TASK BRIEF: For each record that follows, restate the text exactly and drop the pictures.
━━━━
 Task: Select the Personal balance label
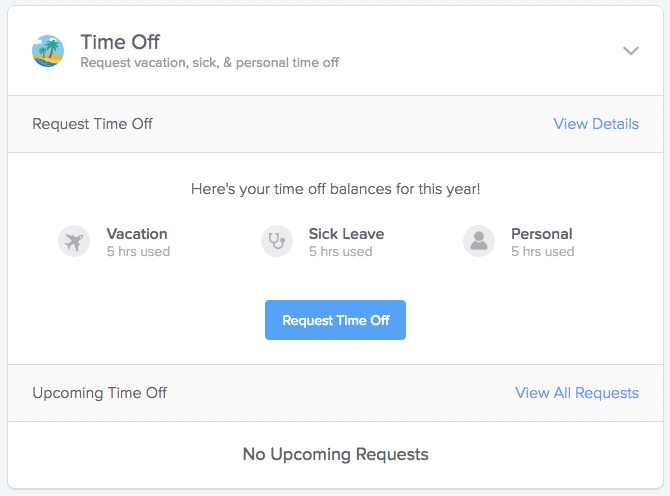point(542,234)
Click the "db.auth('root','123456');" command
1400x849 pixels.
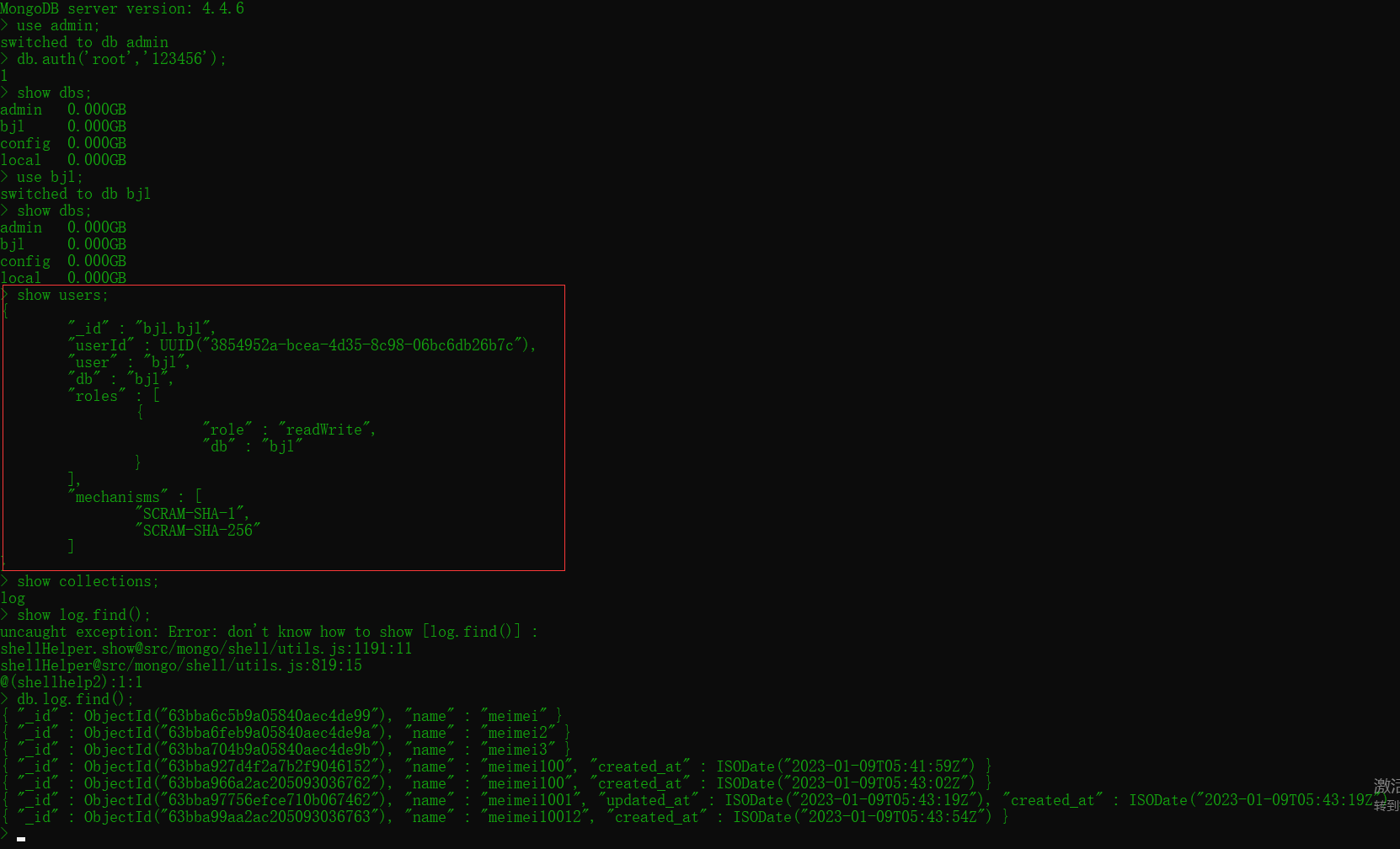(x=121, y=59)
━━━━
RESULT OF THIS TASK:
 Task: Select the Personal balance label
point(542,234)
Click the "db.auth('root','123456');" command
1400x849 pixels.
(x=121, y=59)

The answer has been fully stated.